A major challenge in analyzing NGS data for clinical applications is the identification of mutations likely implicated in disease among the hundreds of thousands of harmless variants, and only a few, modestly pored strategies have been described variants disrupting gene function are more likely to have fitness consequences and thus, are more likely pathogenic. A complementary approach to these methods would instead infer sets of genes that are evolutionarily constrained in human populations directly, based on polymorphism data.
It has been shown that human disease genes which are also lethal in the mouse tend to be highly connected in protein-protein interaction networks, and more likely to demonstrate a dominant mode of inheritance than other human disease genes.
In this study, by taking advantage of available sequence data in humans from large-scale sequencing studies, we aim to address two basic questions: are genes identified as ‘essential’ in the mouse also evolutionarily conserved in humans, and second, how is this reflected in their mutational burden and impact on human disease? Our results show strong and consistent signatures of purifying selection within the set of essential genes, including increased sequence conservation, reduced number of exotic missense variants and an overall shift in allele frequency towards rare alleles.
In addition to evolutionary constraint across species, we hypothesized that genes identified as essential in the mouse should also be subject to significant background selection in recent human history. This pressure would be expected to leave a signature of (a) a reduction in overall polymorphism levels, particularly in the levels of missense and loss-of-function mutations, and (b) a skewing of the allele frequency distribution towards increasingly rare variants in EG relative to NLG. Using data from the 1000 Genomes Project Phase 1 release, and after controlling for the total exon length in each gene, we observed a significant reduction in the level of exotic single nucleotide polymorphisms (SNP) in EG relative to NLG or ALL as well as a shift in the distribution of allele frequencies towards rare variants.
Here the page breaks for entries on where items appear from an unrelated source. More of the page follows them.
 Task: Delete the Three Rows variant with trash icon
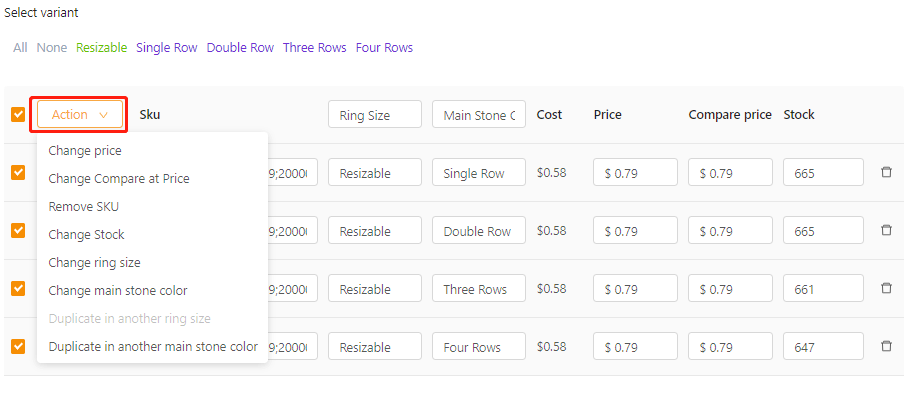tap(886, 288)
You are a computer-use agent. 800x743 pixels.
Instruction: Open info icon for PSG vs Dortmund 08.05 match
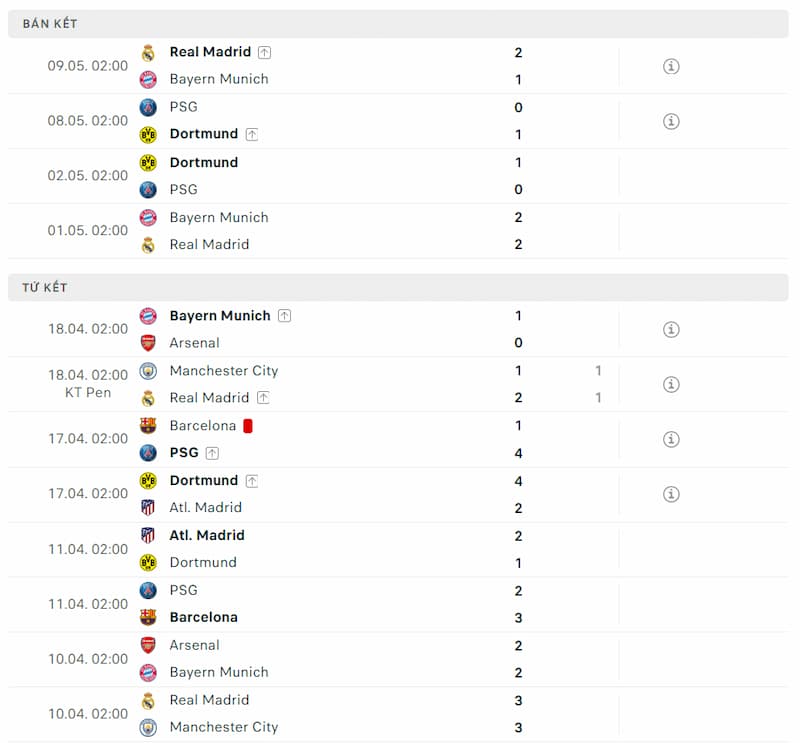pyautogui.click(x=671, y=121)
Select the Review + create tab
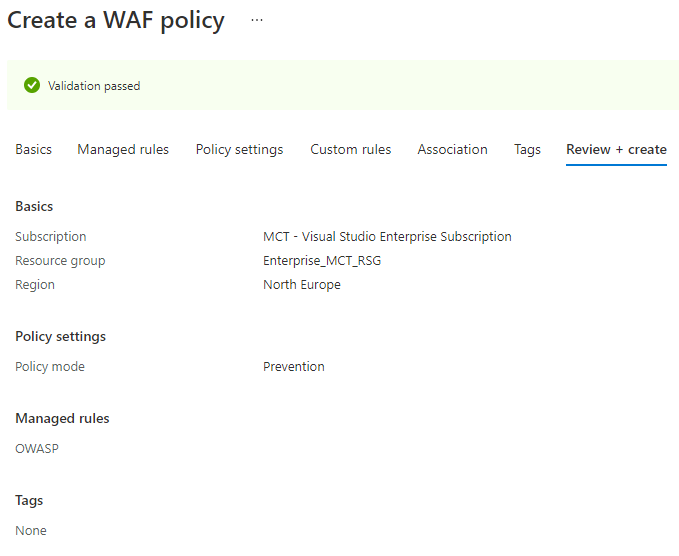 pyautogui.click(x=616, y=149)
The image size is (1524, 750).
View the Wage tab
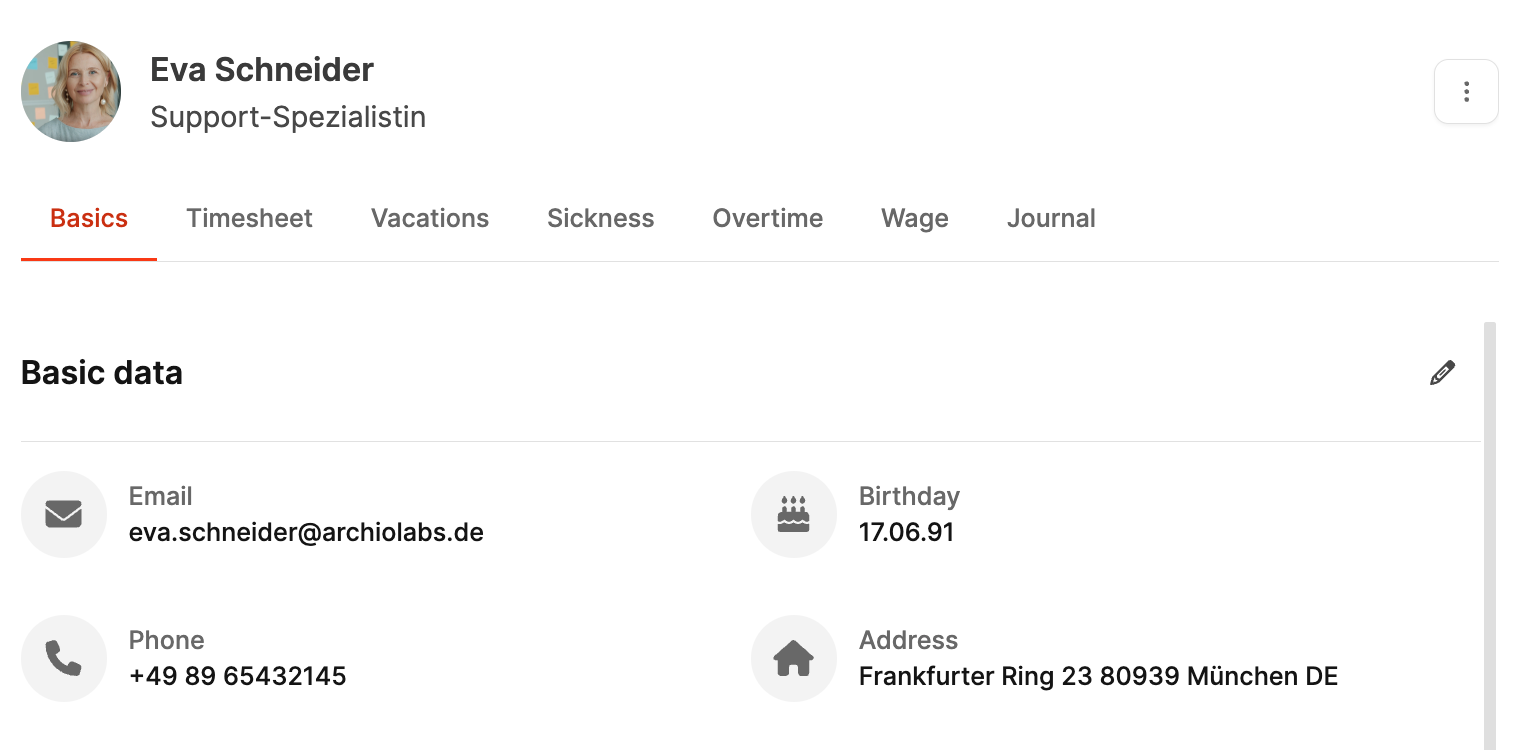coord(915,218)
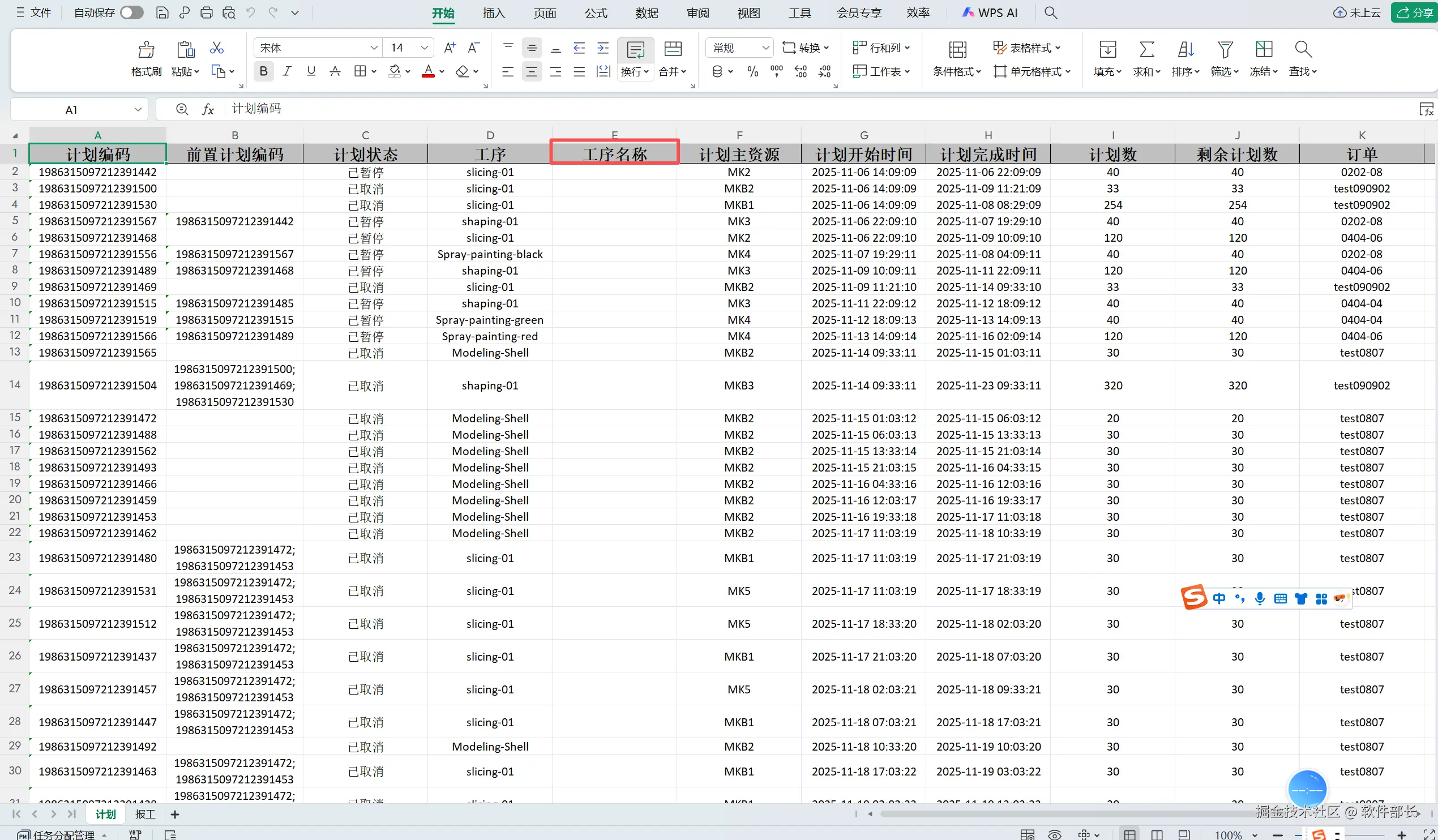
Task: Open the font name dropdown showing 宋体
Action: click(x=374, y=48)
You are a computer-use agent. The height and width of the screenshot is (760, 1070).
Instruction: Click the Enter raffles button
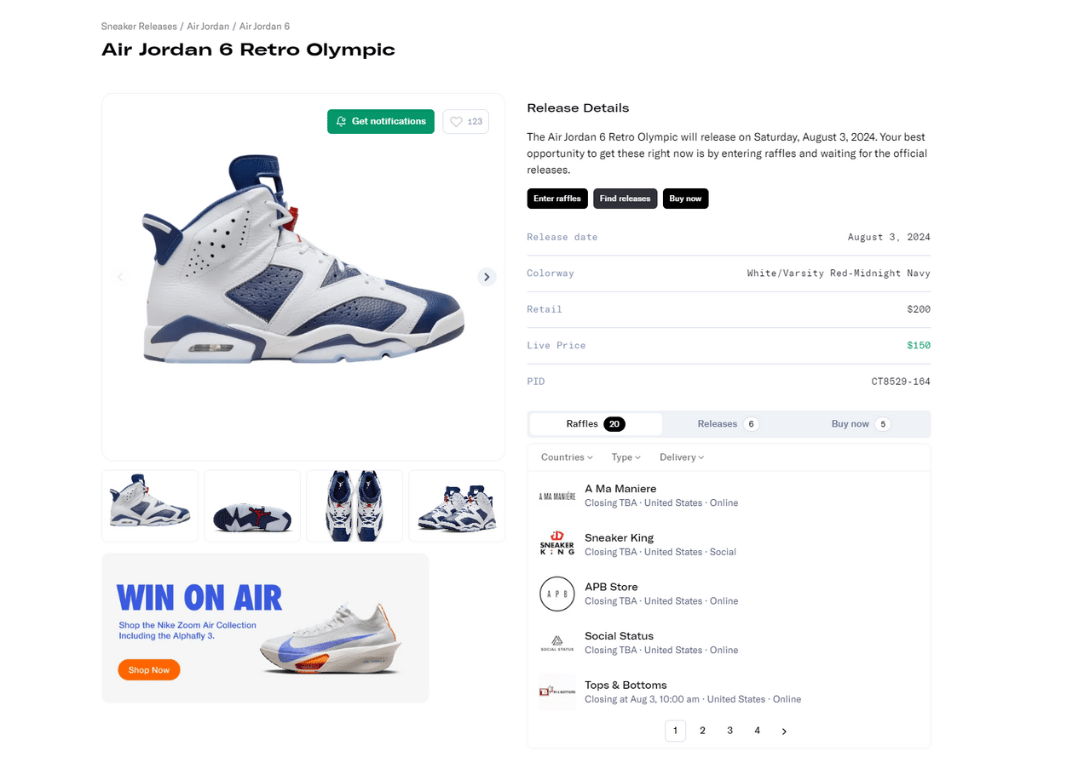pos(557,199)
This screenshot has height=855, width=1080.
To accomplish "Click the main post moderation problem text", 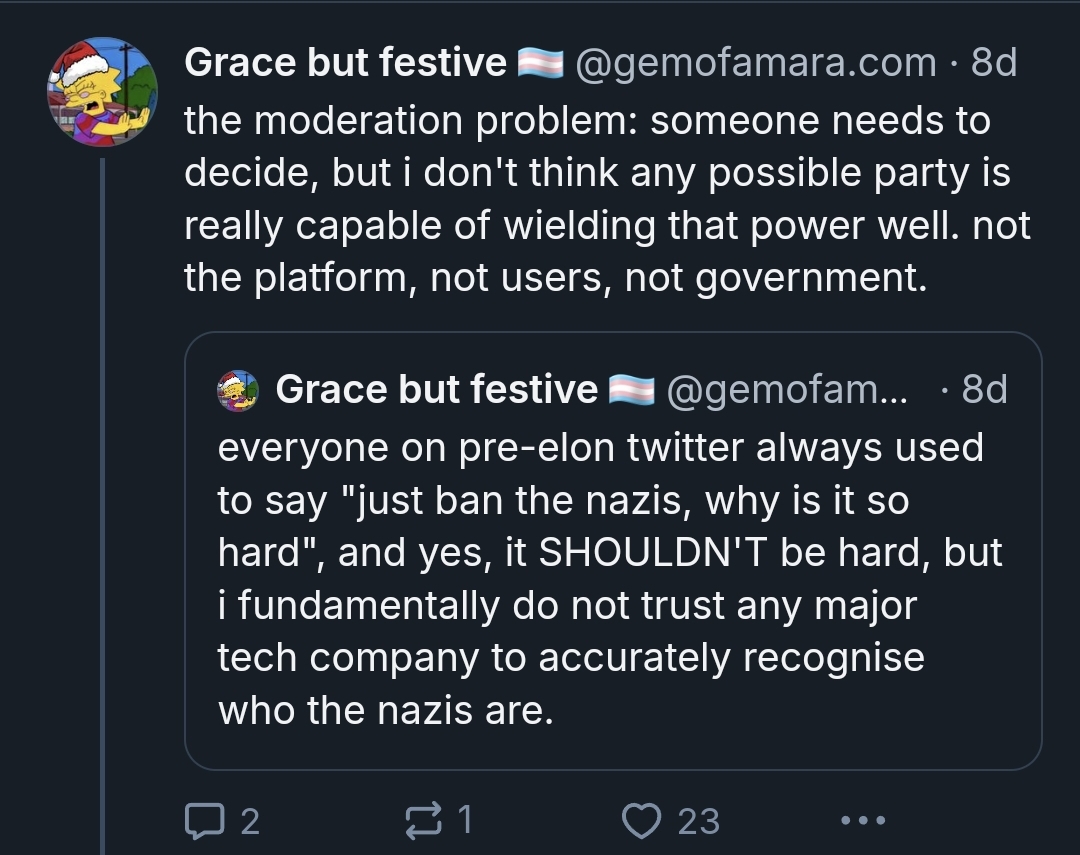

Under the model that a subset of mutations in essential genes are subject to purifying selection at a population level, we hypothesized that across the set of essential genes, individual genomes should also exhibit reduced mutational load. When comparing the mutational load in essential genes for each sample in the 1000 Genomes Phase 1 data, we observed a significant reduction in the ratio of non-synonymous to synonymous substitution within EG compared to NLG, as well as an overall reduction in the number of missense variants.
Hypothesizing that mutations in essential genes are more likely to predispose to a neurodevelopment disorder such as ASD, we computed the rate of de novo mutations from these four studies in affected pro bands relative to family-based controls. Considering mutations across coding transcripts and splice sites, and using a gene-based permutation procedure matching total exon lengths and %GC content, we observed an enrichment of de novo mutations in affected individuals at essential genes nor in family-based controls.
The estimate of a total load of ~12 predicted damaging exotic variants per individual in 2,472 human orthologs of essential genes represent the first attempt to directly estimate the individual mutational burden in putative human essential genes at a molecular level.